The goal of many neuroimaging studies is to better understand how the functional connectivity structure of the brain changes with a given phenotype such as age. Functional connectivity can be characterised as a network, with nodes corresponding to brain regions and edges corresponding to statistical dependencies between the respective regional time series of activity. A typical neuroimaging dataset will thus consist of one or more networks for each individual in the study. Most statistical network models, however, were originally proposed to describe a single underlying relational structure such as friendships between individuals or hyperlinks between web pages. As a result, the development of these models has largely been restricted to the single network case. While one could in principle fit a single network model to each individual separately, it is not always straightforward to combine these individual results into a single group result.
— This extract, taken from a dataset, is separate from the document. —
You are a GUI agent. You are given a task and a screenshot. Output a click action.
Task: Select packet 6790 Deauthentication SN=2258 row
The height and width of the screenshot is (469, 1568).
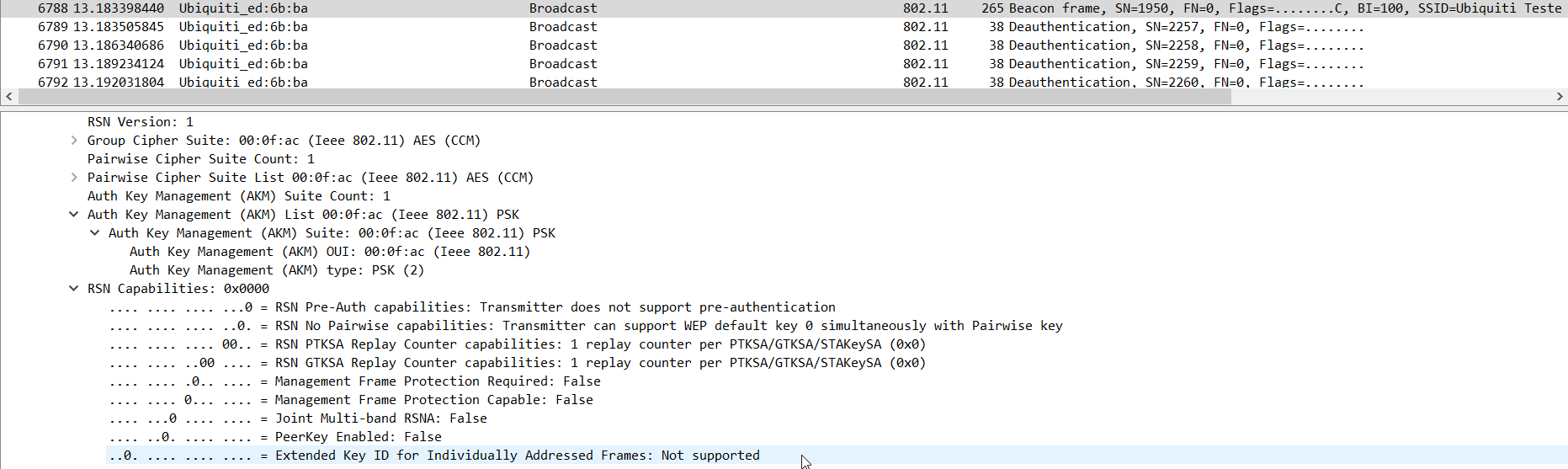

In the first half of the thesis, we propose a multilevel framework for populations of networks based on exponential random graph models. By pooling information across the individual networks, this framework provides a principled approach to characterise the relational structure for an entire population. We use the framework to assess group-level variations in functional connectivity, providing a method for the inference of differences in the topological structure between groups of networks. Our motivation stems from the Cam-CAN project, a neuroimaging study on healthy ageing. Using this dataset, we illustrate how our method can be used to detect differences in functional connectivity between a group of young individuals and a group of old individuals.
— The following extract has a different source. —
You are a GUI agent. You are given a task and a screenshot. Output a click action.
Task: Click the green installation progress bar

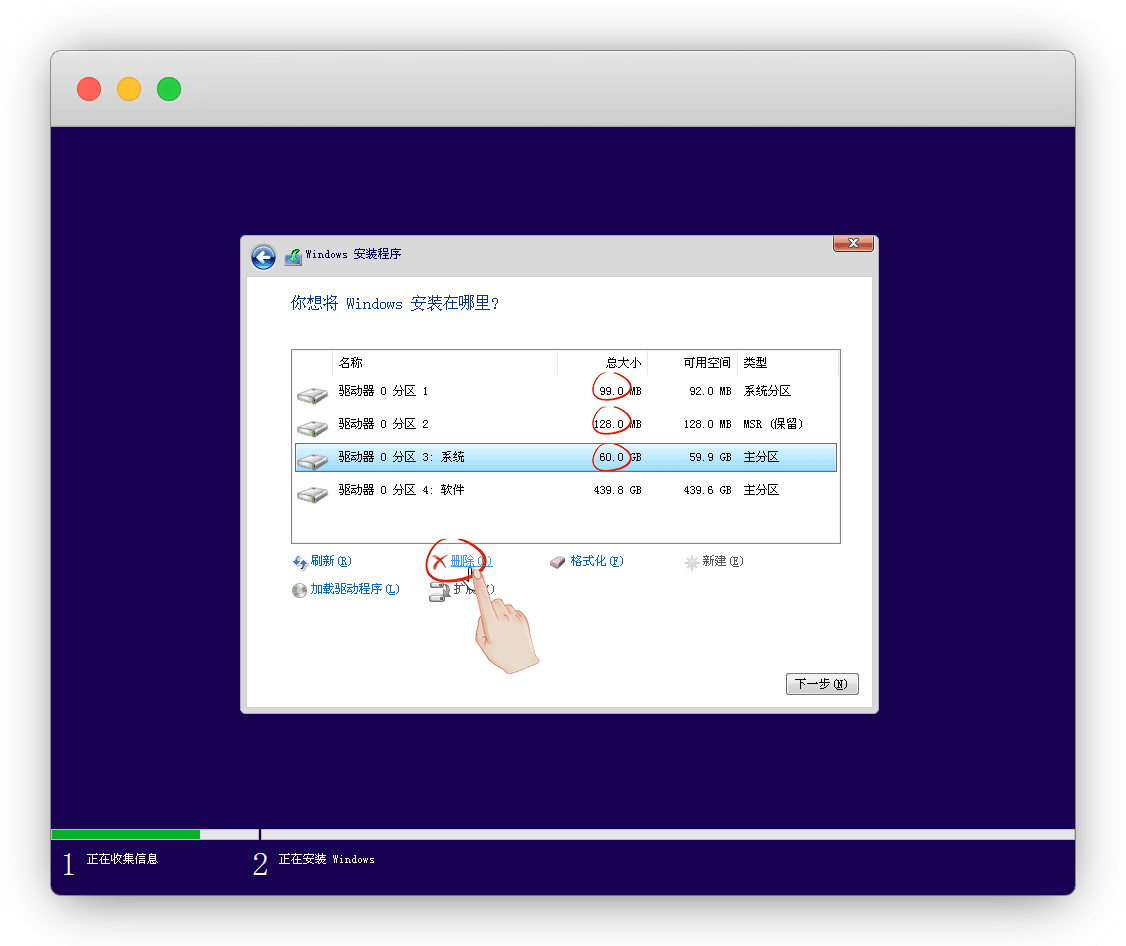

In the second half of the thesis, we shift our focus to dynamic functional connectivity (dFC). Recent studies have found that using static measures may average over informative fluctuations in functional connectivity. Several methods have been developed to measure dFC in functional magnetic resonance imaging (fMRI) data. However, spurious group differences in measured dFC may be caused by other sources of heterogeneity between people. We use a generic simulation framework for fMRI data to investigate the effect of such heterogeneity on estimates of dFC and find that, despite no differences in true dFC, individual differences in measured dFC can result from other (non-dynamic) features of the data. We then add a natural and novel extension to our multilevel framework by inserting time windows as an intermediate level between time points and subjects. Using magnetoencephalography data from the Cam-CAN study, we apply our method to detect differences in time-varying connectivity between a young group and an old group.